Records drawn from a dataset

+++++

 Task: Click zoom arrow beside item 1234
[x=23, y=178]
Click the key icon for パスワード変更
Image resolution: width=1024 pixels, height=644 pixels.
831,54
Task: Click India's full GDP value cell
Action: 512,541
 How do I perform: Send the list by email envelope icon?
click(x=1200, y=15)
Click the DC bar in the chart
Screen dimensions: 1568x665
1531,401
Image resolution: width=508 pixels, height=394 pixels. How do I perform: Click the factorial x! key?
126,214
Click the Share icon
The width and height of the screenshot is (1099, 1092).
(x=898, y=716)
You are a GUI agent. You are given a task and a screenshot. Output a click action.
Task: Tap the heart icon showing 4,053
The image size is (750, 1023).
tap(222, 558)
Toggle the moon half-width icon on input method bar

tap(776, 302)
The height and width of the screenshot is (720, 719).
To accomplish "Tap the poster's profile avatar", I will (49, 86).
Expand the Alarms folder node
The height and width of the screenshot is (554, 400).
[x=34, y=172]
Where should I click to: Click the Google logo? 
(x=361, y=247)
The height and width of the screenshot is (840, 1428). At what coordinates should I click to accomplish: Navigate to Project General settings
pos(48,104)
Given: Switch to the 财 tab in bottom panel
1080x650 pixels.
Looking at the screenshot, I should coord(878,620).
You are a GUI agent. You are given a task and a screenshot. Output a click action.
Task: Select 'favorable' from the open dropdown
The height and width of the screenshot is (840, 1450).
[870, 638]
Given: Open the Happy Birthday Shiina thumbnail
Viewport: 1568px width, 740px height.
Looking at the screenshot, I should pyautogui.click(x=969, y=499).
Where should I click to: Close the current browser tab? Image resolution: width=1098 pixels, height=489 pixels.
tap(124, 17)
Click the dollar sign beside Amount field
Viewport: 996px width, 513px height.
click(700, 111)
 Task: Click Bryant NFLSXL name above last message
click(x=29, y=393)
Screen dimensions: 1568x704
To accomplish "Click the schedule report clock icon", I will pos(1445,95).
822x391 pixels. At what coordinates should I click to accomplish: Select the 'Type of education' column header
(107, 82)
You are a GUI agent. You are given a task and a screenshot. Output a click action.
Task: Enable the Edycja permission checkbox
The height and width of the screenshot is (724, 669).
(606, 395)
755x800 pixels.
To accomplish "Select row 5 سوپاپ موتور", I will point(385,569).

+++++

Work request –
Find the line containing "Click the dollar sign beside Amount field" in the data above. Please transcribe it and every line after it, exactly.

Solution for this exercise –
Click the dollar sign beside Amount field
Viewport: 996px width, 513px height.
click(700, 111)
 Task: Click Bryant NFLSXL name above last message
click(x=29, y=393)
Screen dimensions: 1568x704
To accomplish "Click the schedule report clock icon", I will pos(1445,95).
822x391 pixels. At what coordinates should I click to accomplish: Select the 'Type of education' column header
(107, 82)
You are a GUI agent. You are given a task and a screenshot. Output a click action.
Task: Enable the Edycja permission checkbox
The height and width of the screenshot is (724, 669).
(606, 395)
755x800 pixels.
To accomplish "Select row 5 سوپاپ موتور", I will point(385,569).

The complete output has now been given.